Según Ledys Ávila, presidenta de la Junta de Acción Comunal Lanceros, la huerta tuvo un origen humilde pero cargado de significado. “Nació de la necesidad de tener algo para echarle a la olla, de probar alimentos que a veces no había en casa para alimentar a los niños. El primer cultivo fue de cubios, y desde ahí empezamos a crecer”, cuenta Ávila con orgullo.
La huerta, que alberga una rica variedad de cultivos como duraznos, habas, curuba, papayuela, y plantas medicinales, representa mucho más que una fuente de alimentos. Ricardo Olave, vecino y defensor de la iniciativa, destaca el impacto positivo en el medio ambiente. “Es salud para todos. Aquí todo se cultiva de forma orgánica, lo que beneficia tanto a las personas como al aire que respiramos. Además, recuperamos prácticas ancestrales como el uso del fique y el trueque vecinal”.
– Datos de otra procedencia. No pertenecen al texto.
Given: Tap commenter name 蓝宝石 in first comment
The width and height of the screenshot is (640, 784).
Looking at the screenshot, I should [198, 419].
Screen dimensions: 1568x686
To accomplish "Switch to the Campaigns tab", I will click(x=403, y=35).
El proyecto ha sido un punto de encuentro para grandes y chicos, quienes, entre palas y semillas, han fortalecido los lazos comunitarios. Desde los más pequeños, que aprenden la importancia de cuidar la tierra, hasta los mayores, que comparten su sabiduría, todos tienen un rol en esta transformación.Jorge Enrique Avella, otro de los vecinos involucrados, reconoce que aún hay retos por superar. “Faltan cosas, pero poco a poco lo hemos trabajado juntos. Lo importante es que seguimos avanzando”.
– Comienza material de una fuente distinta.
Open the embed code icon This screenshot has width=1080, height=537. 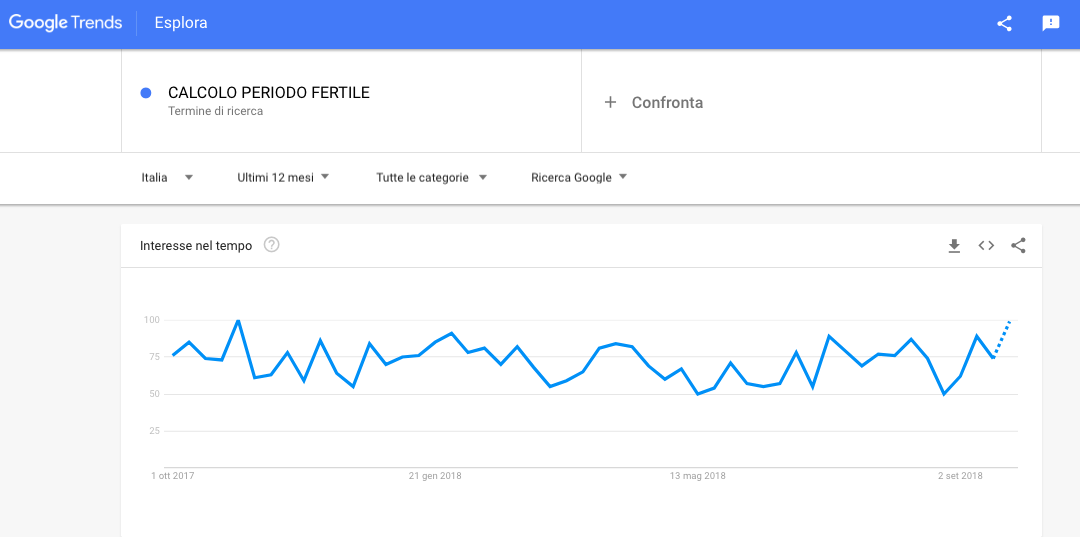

Además de proveer alimentos, la huerta ha sido un motor de cambio social. Actividades de capacitación, intercambio de saberes y la práctica del trueque han renovado las dinámicas vecinales, reforzando un espíritu de cooperación y autosuficiencia.
La huerta de La Chiguaza es, hoy, un ejemplo de cómo un esfuerzo colectivo puede convertir un espacio urbano en un refugio para la naturaleza, la salud y la comunidad. Sus habitantes no solo cultivan la tierra, sino también los valores que fortalecen el tejido social.
“Esto es un orgullo para todos”, concluye Ávila. “Es la prueba de que con esfuerzo y unión, las semillas no solo florecen en la tierra, sino también en los corazones de las personas”.